Unser Verständnis von Sport umfasst die Lust an der körperlichen und geistigen Aktivität, das Verlangen nach Vergleichen und Gemeinsamkeiten sowie die identitätsstiftenden Effekte des Leistungs- und Leistungssports für den Menschen und die Gesellschaft.

Handfussball: ME-Sport Handballspieler positionieren sich um.

Die Handballmannschaft von Mettmann ME-Sport hat einen neuen Abteilungsleiter. Abteilungsleiter Thomas Schmidt mit vier Stellvertretern. Für die Administration ist Martina Kruse verantwortlich, für die Finanzabteilung André Haus, Dirk Loibl als Koordination und Jürgen Tiedermann als Sportdirektor. "Die Entwicklung einer zukunftsfähigen Nachwuchsarbeit sowohl im Leistungssport als auch im Volkssport soll die Grundlage für eine gelungene Handball-Abteilung bei MESport werden.
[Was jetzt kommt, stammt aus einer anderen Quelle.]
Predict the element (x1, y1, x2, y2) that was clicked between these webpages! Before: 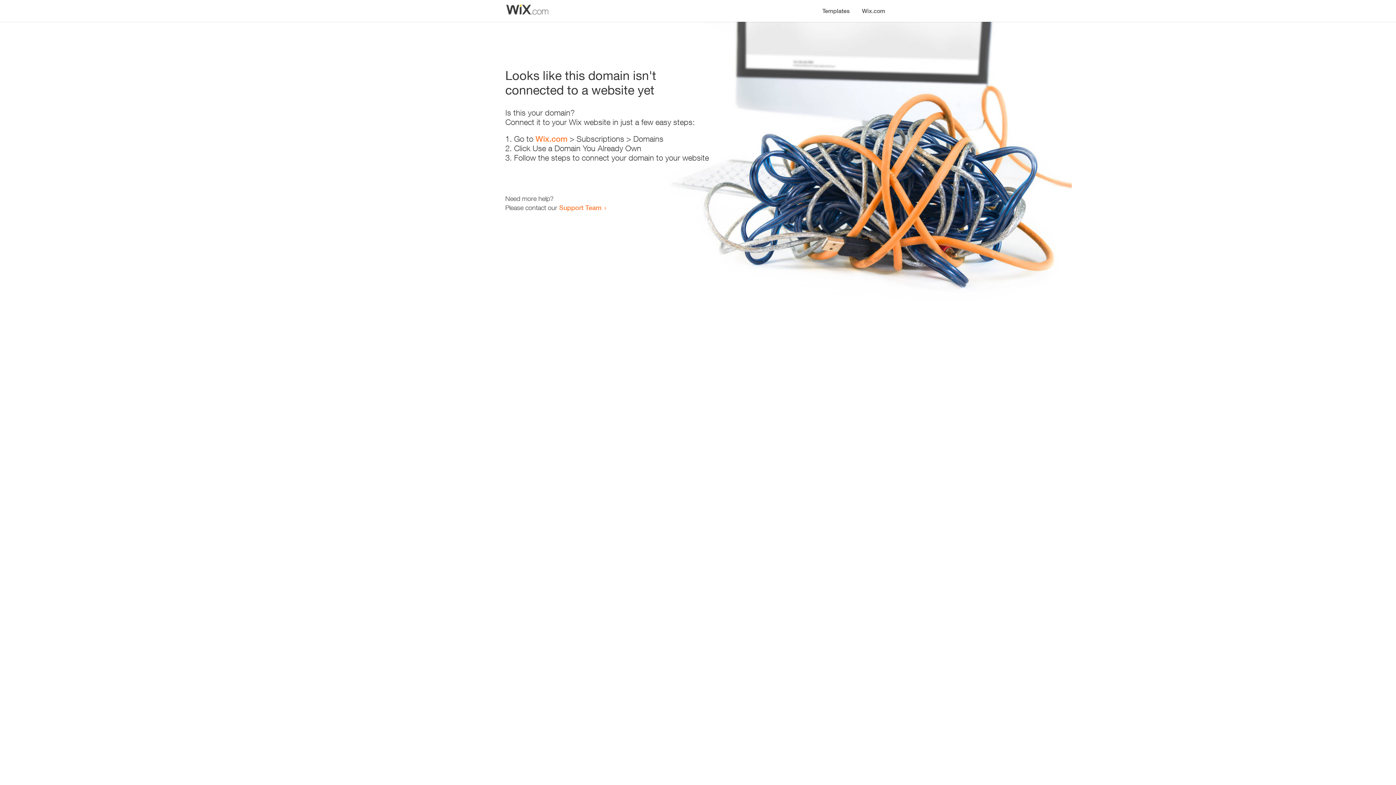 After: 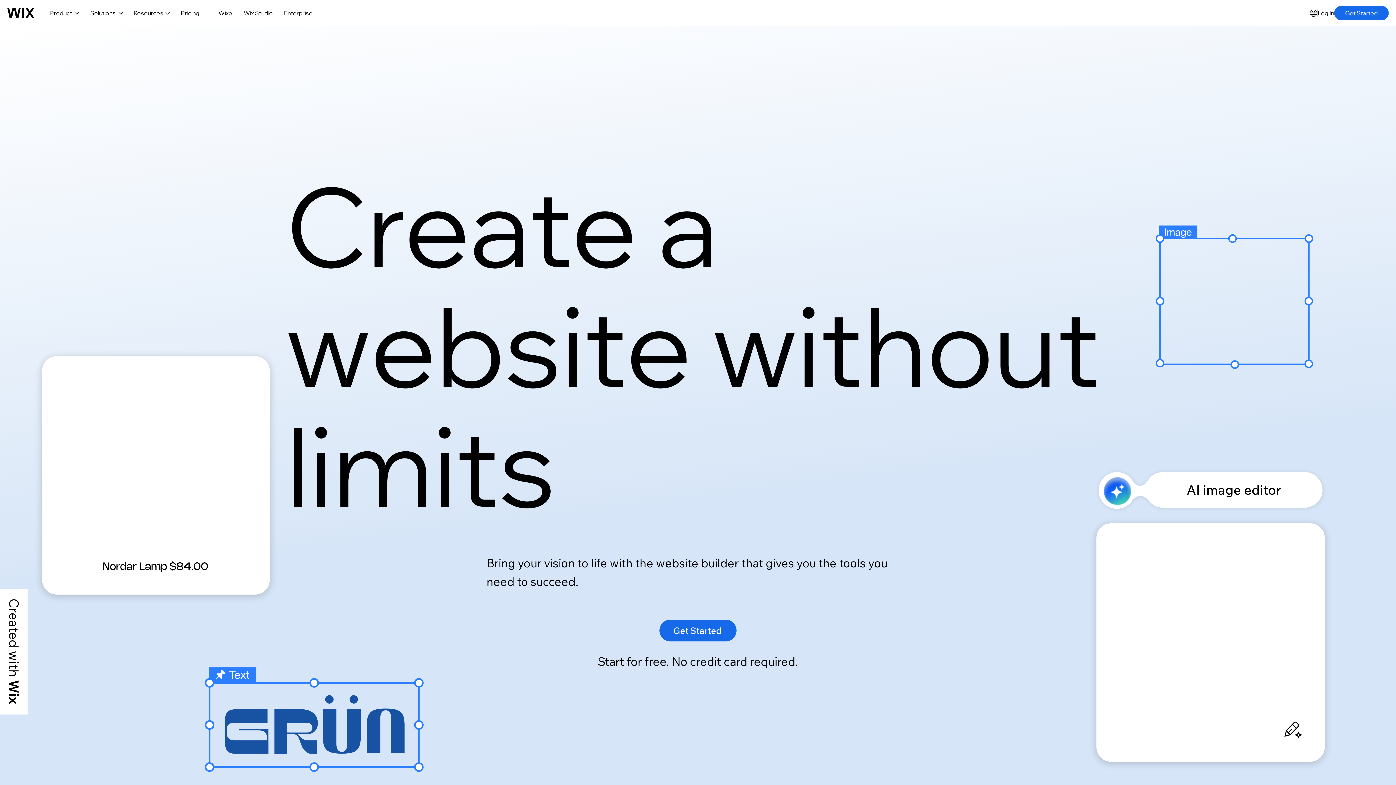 Action: label: Wix.com bbox: (535, 134, 567, 143)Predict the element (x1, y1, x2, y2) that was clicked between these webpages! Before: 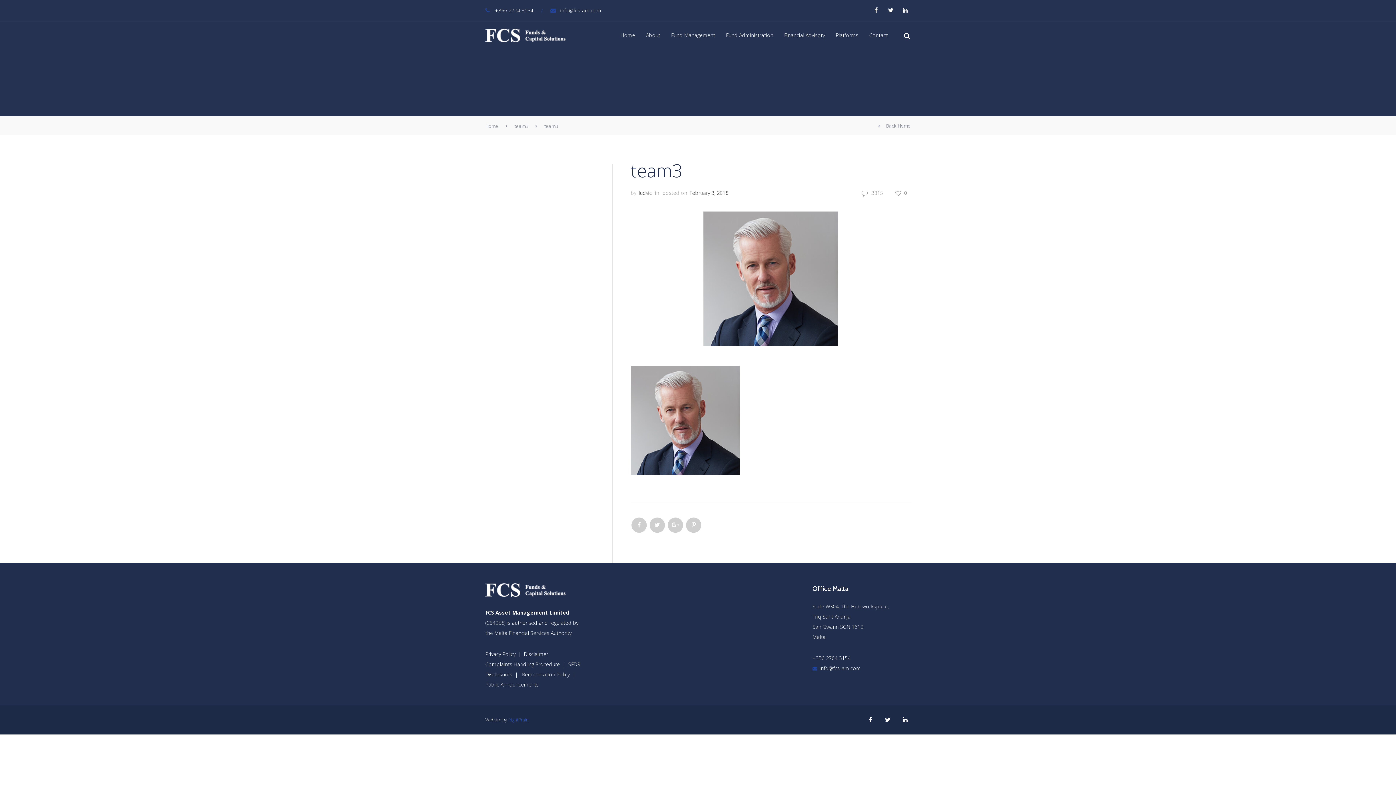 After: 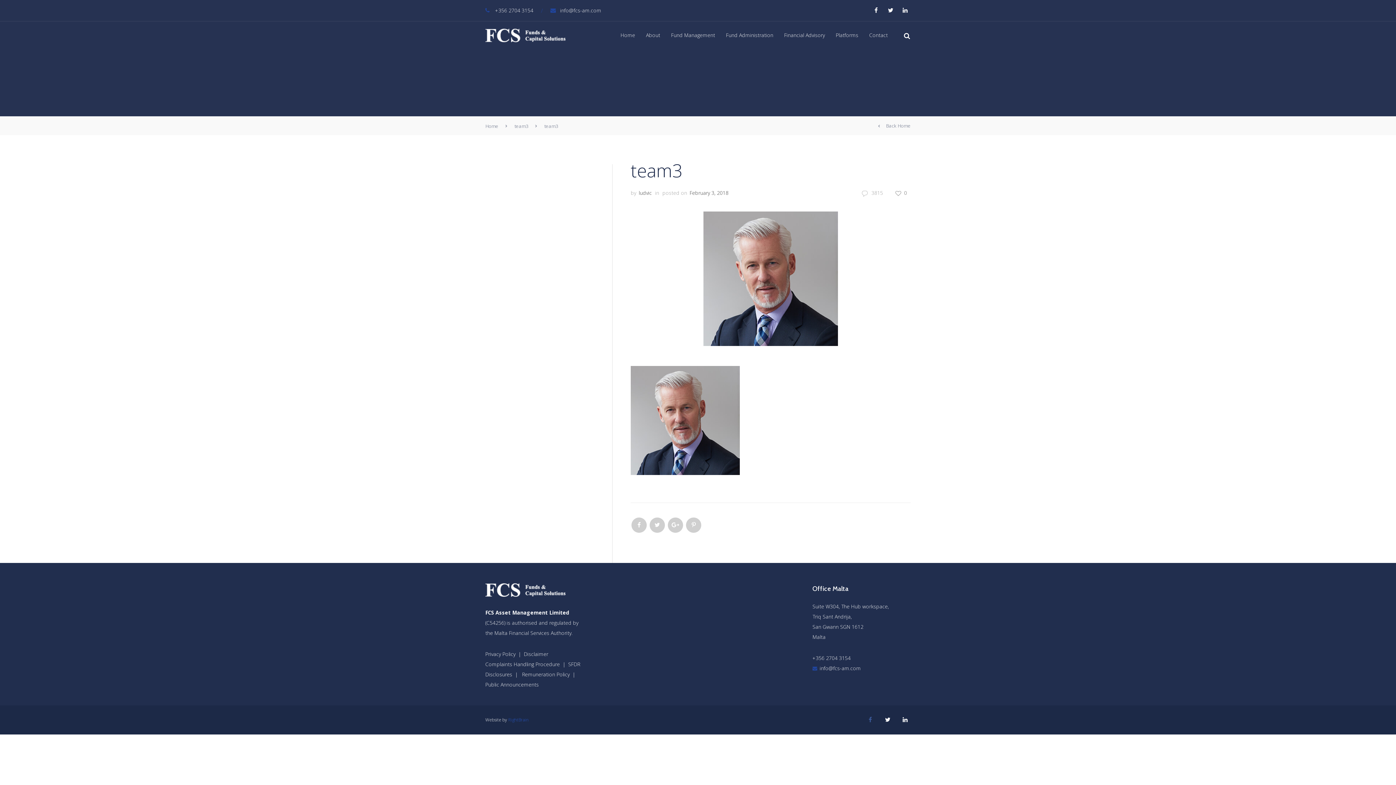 Action: bbox: (865, 715, 876, 725)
Uwe Close wird ab der Spielzeit 2018/19 die Rolle des Jugendkoordinators für Jungen übernehmen. "Mittelfristiges Anliegen ist es, das Rahmen-Trainingskonzept des DHB in allen Bereichen der Jugend umzusetzen und sowohl Athleten als auch Ausbilder einzubeziehen. Eine Neukonzeption für den Bereich Mädchen ist bereits in Vorbereitung, die Markteinführung ist aber erst in der nächsten Spielzeit geplant. Zudem wollen sich die Mettmann-Handballer mit ihren Anhängern zusammenschließen und wünschen sich zunehmend die Hilfe des eigenen Publikums.

ME-Sport ist auf den Wettkampf gegen die dritte Mannschaft vorbereitet.

Kaum ein Derby gab es so viel Gerede wie am vergangenen Sonnabend zwischen Mettmann-Sport und DJK Unitas Haan - nach einem Foulelfmeter vor dem Ziel entschied man sich aufgrund der neuen Spielregeln für einen Elfmeter. Die Routine im Hintergrund läßt jedoch keinen Zweifel daran, daß der Erfolg von ME-Sport am Ende vielleicht zufriedenstellend, aber keineswegs unverschuldet war.

Seine Teamkollegen hatten sich dafür endlich auseinandergerissen und um den Erfolg gekämpft. Das Mettmann-Team will diesen Kämpfergeist zu Saisonbeginn am Sonnabend (17.30 Uhr, Herrenhaus) noch einmal ausleben. In der Oberliga liegt der Abstiegsspieler auf Platz drei und wird sich bei einem ebenso knappen Spielverlauf mit seiner routinierten Nationalmannschaft sicherlich anders verhalten als der Däne.

Dies spürte das Mettmann-Team bereits bei der knapp 24:28-Niederlage im ersten Spiel. Wir müssen uns wie am vergangenen Sonnabend auseinander reißen", sagt Jürgen Tiedermann. Mit dem Gewinn konnten sich die ME-SportHandballer im mittleren Feld der oberen Liga etablieren und den Abstieg weiter ausbauen. Daß die Besucher dem Team mithelfen können, indem sie die Villa in einen Hexen-Kessel umwandeln, haben die Athleten am vergangenen Wochende erlebt.

"So wie sie uns unterstützten und stimulierten, haben sie sicherlich einen großen Teil zu unserem Gelingen beigetragen", erläutert Loschinski, der die Anhänger als Teil der Erfolgsgarantie von Mettmann auffasst. Wenn möglich, sollte der Blinddarm das Team auch an diesem Wochende zu einem Happy End ermutigen.